* **Text segment**

______

Databricks

Kaniz · ‎04-06-2022

This question is posted on behalf of @Abhijit Rai .

On one of the POC, we are trying to connect to Heroku Kafka from the Databricks Workspace.

On the Heroku Kafka, the configuration details for connection are given in the form of 4 variables as below:

-------Connection Variables————

KAFKA_CLIENT_CERT (in .pem format)

KAFKA_CLIENT_CERT_KEY (in .pem format)

KAFKA_TRUSTED_CERT (in .pem format)

KAFKA_URL (kafka+ssl:// <<broker1:port>>, kafka+ssl:// <<broker2:port>>..........)

-------Connection Variables—————

On the Databricks side, we are trying to connect using the below scala code:-

import org.apache.spark.sql.functions.{get_json_object, json_tuple}
 
 
var streamingInputDF = 
 spark.readStream
  .format("kafka")
  .option("kafka.bootstrap.servers", "kafka+ssl://host1:port1,kafka+ssl://host2:port2")
  .option("kafka.security.protocol","ssl")
  .option("kafka.ssl.truststore.location", "<<truststore.jks location on dbfs>>")
  .option("kafka.ssl.truststore.password", "<<password>>")
  .option("kafka.ssl.keystore.location", "<<keystore.jks location on dbfs>>")
  .option("kafka.ssl.keystore.password", "<<password>>")
  .option("subscribe", "<<topic_name>>")   
  .option("startingOffsets", "latest") 
  .option("minPartitions", "10") 
  .option("failOnDataLoss", "true")
  .load()
 
 
display(streamingInputDF)

--Code—

Error that I am getting is given below:

kafkashaded.org.apache.kafka.common.KafkaException: Failed to construct kafka consumer
at kafkashaded.org.apache.kafka.clients.consumer.KafkaConsumer.<init>(KafkaConsumer.java:823)

______

* **Given data**

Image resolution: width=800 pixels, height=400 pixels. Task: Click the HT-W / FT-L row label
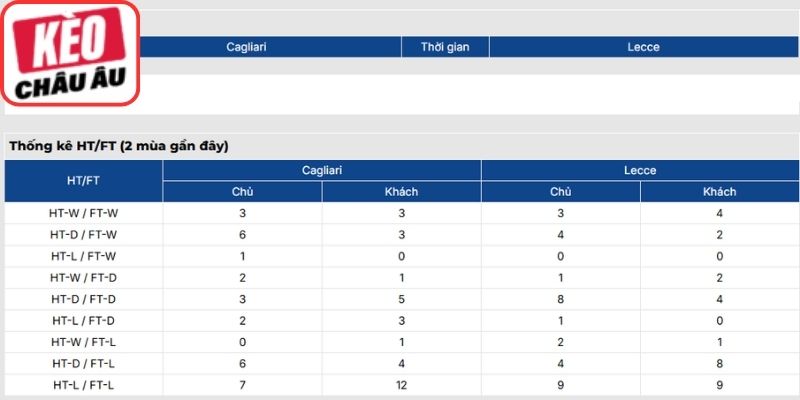pos(83,342)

______

* **Your goal**
Could you continue the forum post about connecting Databricks to Heroku Kafka, starting right after its last line?

* **Task output**
at kafkashaded.org.apache.kafka.clients.consumer.KafkaConsumer.<init>(KafkaConsumer.java:632)
at kafkashaded.org.apache.kafka.clients.consumer.KafkaConsumer.<init>(KafkaConsumer.java:613)
at org.apache.spark.sql.kafka010.SubscribeStrategy.createConsumer(ConsumerStrategy.scala:107)
at org.apache.spark.sql.kafka010.KafkaOffsetReaderConsumer.consumer(KafkaOffsetReaderConsumer.scala:83)
at org.apache.spark.sql.kafka010.KafkaOffsetReaderConsumer.$anonfun$partitionsAssignedToConsumer$2(KafkaOffsetReaderConsumer.scala:561)
at org.apache.spark.sql.kafka010.KafkaOffsetReaderConsumer.$anonfun$withRetriesWithoutInterrupt$1(KafkaOffsetReaderConsumer.scala:606)
at scala.runtime.java8.JFunction0$mcV$sp.apply(JFunction0$mcV$sp.java:23)
at org.apache.spark.util.UninterruptibleThread.runUninterruptibly(UninterruptibleThread.scala:77)
at org.apache.spark.sql.kafka010.KafkaOffsetReaderConsumer.withRetriesWithoutInterrupt(KafkaOffsetReaderConsumer.scala:605)
at org.apache.spark.sql.kafka010.KafkaOffsetReaderConsumer.$anonfun$partitionsAssignedToConsumer$1(KafkaOffsetReaderConsumer.scala:559)
at org.apache.spark.util.UninterruptibleThreadRunner.runUninterruptibly(UninterruptibleThreadRunner.scala:50)
at org.apache.spark.sql.kafka010.KafkaOffsetReaderConsumer.partitionsAssignedToConsumer(KafkaOffsetReaderConsumer.scala:559)
at org.apache.spark.sql.kafka010.KafkaOffsetReaderConsumer.fetchLatestOffsets(KafkaOffsetReaderConsumer.scala:339)
at org.apache.spark.sql.kafka010.KafkaMicroBatchStream.$anonfun$getOrCreateInitialPartitionOffsets$1(KafkaMicroBatchStream.scala:211)
at scala.Option.getOrElse(Option.scala:189)
at org.apache.spark.sql.kafka010.KafkaMicroBatchStream.getOrCreateInitialPartitionOffsets(KafkaMicroBatchStream.scala:206)
at org.apache.spark.sql.kafka010.KafkaMicroBatchStream.initialOffset(KafkaMicroBatchStream.scala:111)
at org.apache.spark.sql.execution.streaming.MicroBatchExecution.$anonfun$constructNextBatch$5(MicroBatchExecution.scala:414)
at scala.Option.getOrElse(Option.scala:189)
at org.apache.spark.sql.execution.streaming.MicroBatchExecution.$anonfun$constructNextBatch$3(MicroBatchExecution.scala:414)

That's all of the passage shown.